## [Goal]
Pull out every line of the rows below that contains the string "Instruction", copying each one in full. Case counts.

## [Listed entries]
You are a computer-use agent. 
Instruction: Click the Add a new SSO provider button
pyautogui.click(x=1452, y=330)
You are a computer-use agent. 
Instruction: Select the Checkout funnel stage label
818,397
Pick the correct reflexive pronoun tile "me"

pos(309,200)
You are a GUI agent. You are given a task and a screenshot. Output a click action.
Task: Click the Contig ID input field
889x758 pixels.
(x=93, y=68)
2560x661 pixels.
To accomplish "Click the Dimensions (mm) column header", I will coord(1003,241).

## [Exercise result]
Instruction: Click the Add a new SSO provider button
Instruction: Select the Checkout funnel stage label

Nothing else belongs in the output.